■ **Required work**
Lines from the one containing "The width and height of the screenshot is (640, 893)." through the last one in the data below: write them out word for word, and only them.

■ ■ ■ ■ ■

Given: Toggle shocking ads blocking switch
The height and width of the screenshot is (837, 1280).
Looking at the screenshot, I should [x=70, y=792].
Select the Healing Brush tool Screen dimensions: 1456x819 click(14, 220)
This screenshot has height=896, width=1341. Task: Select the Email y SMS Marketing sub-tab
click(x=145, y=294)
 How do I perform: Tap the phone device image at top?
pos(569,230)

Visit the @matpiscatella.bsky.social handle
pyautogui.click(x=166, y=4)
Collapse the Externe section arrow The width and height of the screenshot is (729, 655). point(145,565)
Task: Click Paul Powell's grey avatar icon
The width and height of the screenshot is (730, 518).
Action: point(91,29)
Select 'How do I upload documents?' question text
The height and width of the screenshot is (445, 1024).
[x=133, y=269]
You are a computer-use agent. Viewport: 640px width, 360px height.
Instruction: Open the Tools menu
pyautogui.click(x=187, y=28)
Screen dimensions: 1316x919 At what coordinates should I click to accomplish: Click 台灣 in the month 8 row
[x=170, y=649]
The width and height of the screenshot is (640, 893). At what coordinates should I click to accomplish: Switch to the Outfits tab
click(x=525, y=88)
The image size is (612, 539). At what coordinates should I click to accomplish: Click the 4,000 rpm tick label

■ ■ ■ ■ ■

■ **Answer section**
The width and height of the screenshot is (640, 893). At what coordinates should I click to accomplish: Switch to the Outfits tab
click(x=525, y=88)
The image size is (612, 539). At what coordinates should I click to accomplish: Click the 4,000 rpm tick label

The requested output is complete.